Gli anni ’60 sono un periodo di svolta per il cinema italiano, si sta congedando il cinema classico per far posto a una nuova generazione autoriale, il successo di Accattone di Pasolini fa da apripista ad altri famosi esordi cinematografici. Ed è in questa finestra di tempo che si colloca Bernardo Bertolucci, a ventuno anni è l’esordiente più giovane della storia del cinema italiano. La commare secca (1962) è la sua opera prima, l’impronta pasoliniana è innegabile: Pasolini scrive il soggetto e gli consiglia di usare attori non professionisti, i due sono amici e Bertolucci è anche stato il suo assistente alla regia in Accattone.

Il film narra, attraverso dei flashback, l’indagine sull’omicidio di una prostituta nella periferia romana.

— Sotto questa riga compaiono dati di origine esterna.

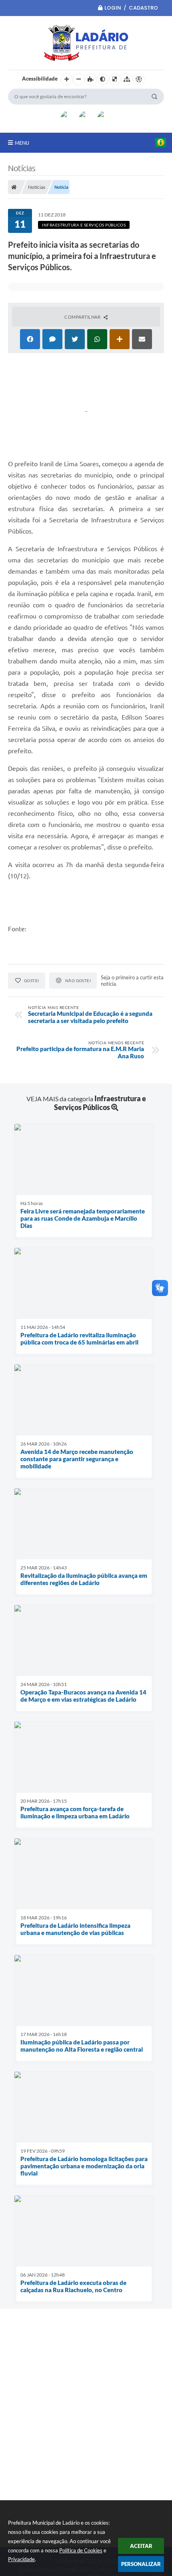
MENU (22, 143)
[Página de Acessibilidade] (139, 79)
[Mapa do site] (127, 79)
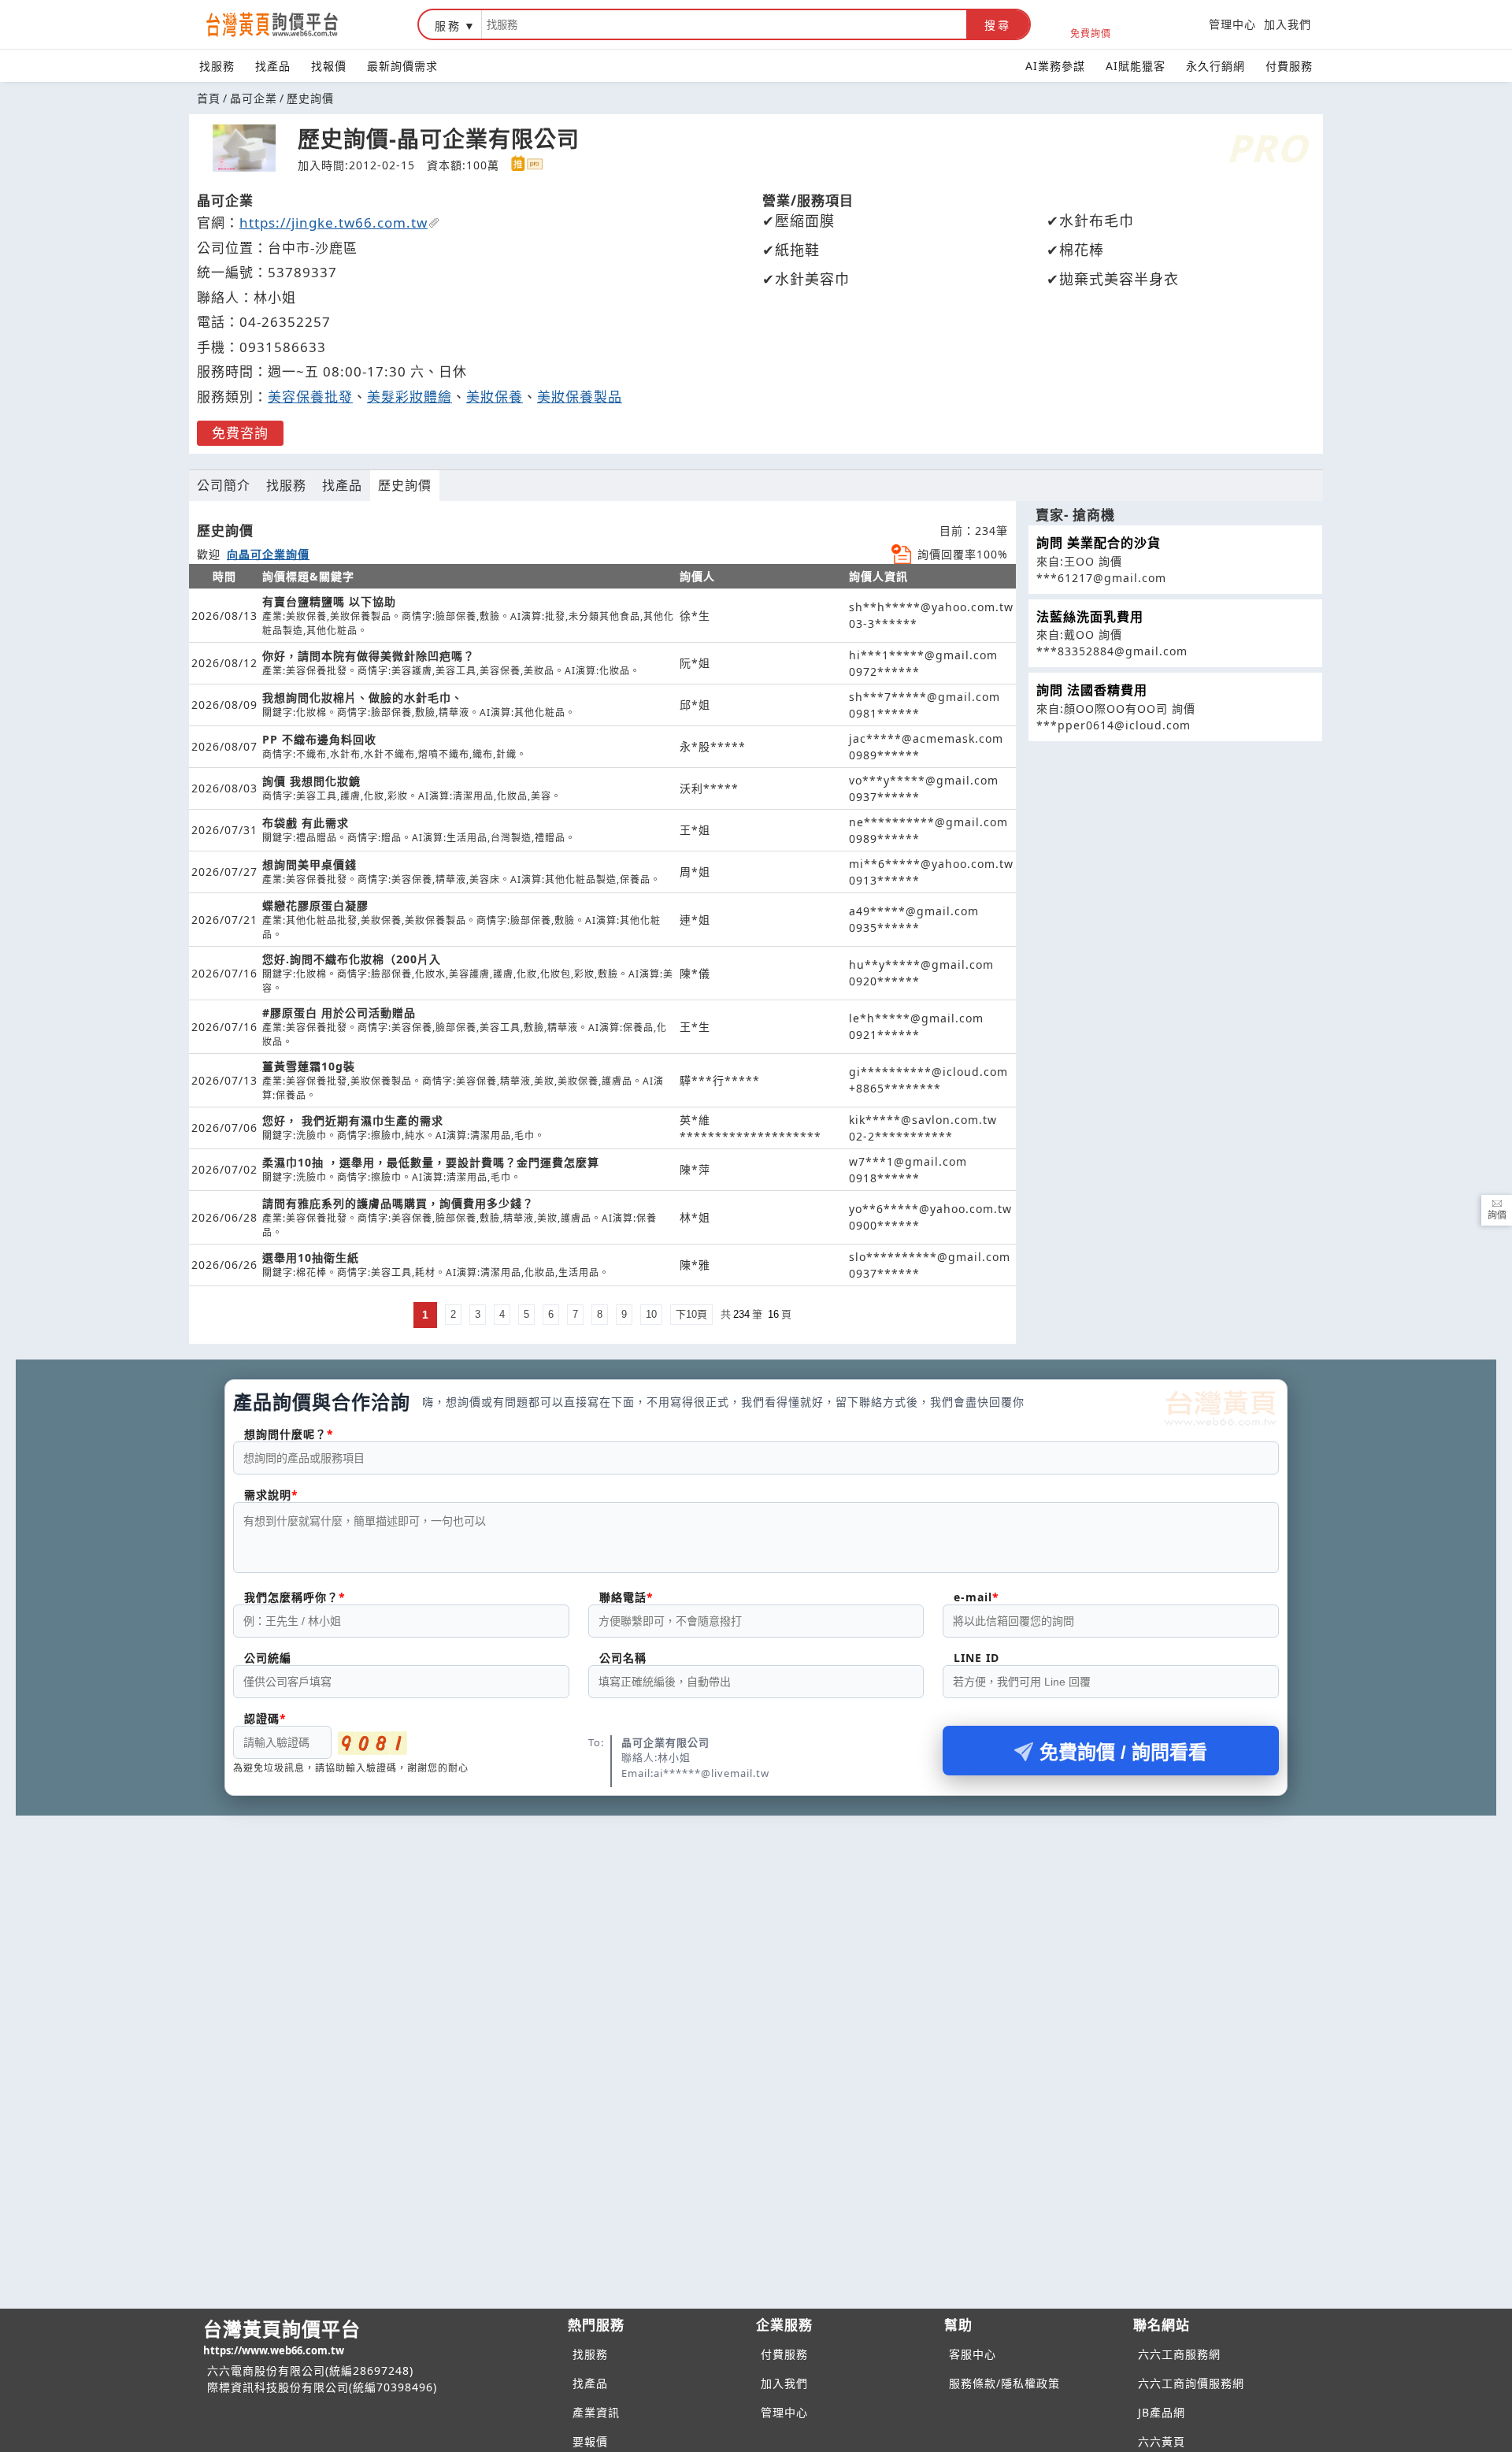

La morte della donna (Vanda Rocci), trovata sulle rive del Tevere, viene narrata attraverso i racconti di vari personaggi, in una messa in scena che moltiplica i punti di vista. Il carabiniere (Gianni Bonagura) che interroga ragazzi di vita, ladruncoli e criminali trovati nei pressi del luogo dell’omicidio, è una voce off e lontana, come il potere che rappresenta.

I principali indiziati sono: il Canticchia (Francesco Ruiu), il Califfo (Alfredo Leggi), il soldato Teodoro (Allen Midgette), Natalino (Renato Troiani) e due adolescenti Francolicchio (Alvaro D’Ercole) e Pipito (Romano Labate). I due ragazzi si fanno adescare da un uomo e lo derubano per poter uscire il giorno dopo con delle coetanee, a raccontarlo però è solo uno dei due, perché nella fuga uno annega nel fiume. Ed è proprio la vittima del furto a rivelarsi fondamentale per risolvere l’indagine, perché è stata testimone oculare dell’omicidio e riconosce in Natalino l’assassino.

bernardo bertolucci

La particolarità della pellicola sta nei diversi punti di vista, ogni personaggio ha una propria visione del mondo e questo Bertolucci lo mostra dirigendo ogni episodio con uno stile personalizzato. Un relativismo profondo, dove l’unica certezza resta la morte, a rivelarcelo è il sonetto di Gioacchino Belli che fa la sua comparsa nell’inquadratura finale: «e già la commaraccia secca de strada Giulia arza er zampino», la commare secca del titolo è proprio la morte, alfa e omega della pellicola di Bertolucci. Il giallo viene risolto, ma quello che conta davvero è lo spaccato sociale dell’epoca che il film ci mostra, in un bianco e nero perfetto e con una cifra stilistica ben definita, nonostante la forte influenza pasoliniana.

I personaggi di Bernardo Bertolucci si muovono nella periferia del mondo, disperati e ai margini cercano un modo per andare avanti in una vita che non lesina colpi bassi. Le storie che sceglie di narrare sono drammatiche, divise tra poveri e potenti, angeli e demoni, vittime di un tormento interiore o in balia degli eventi, tra lotta di classe, rivoluzione, sesso e droga.

Pasolini ha dichiarato «È stato girato contro di me», non in senso dispregiativo ma perché scrivendo il soggetto si è ritratto nel personaggio dell’omossessuale adescatore, in modo simbolico e autoironico. Il film riceve un’accoglienza un po’ fredda dal pubblico e dalla critica, qualcuno consiglia a Bertolucci di tornare a fare il poeta, come il padre Attilio. Una piccola parte di critica però ne apprezza proprio gli eccessi e scorge quella scintilla di talento che avrà poi modo di splendere nelle sue opere successive.

la comare secca

La commare secca si caratterizza per una poetica ambigua e contraddittoria, che esalta il senso di smarrimento dell’uomo comune. La mano di Bertolucci si nota soprattutto nelle scene di ballo, che diventeranno ricorrenti nella sua filmografia, molto bella quella nel finale che porterà al riconoscimento dell’assassino. L’opera prima di Bertolucci si rivela una pellicola popolare ma lirica, un po’ Rashomon di Akira Kurosawa e un po’ tragicommedia pirandelliana, La commare secca è un film imperfetto e contaminato da troppe influenze, ma contiene il germe di autenticità di un cinema che si rivelerà più innovativo del previsto, mosso da passione civile e dal rifiuto degli eroi.

Bernardo Bertolucci è l’autore di capolavori come Novecento e L’ultimo imperatore, il film da nove Oscar, che ha fatto la storia del cinema. Se lo sarà pure portato via la commare secca, ma i suoi film non saranno mai dimenticati.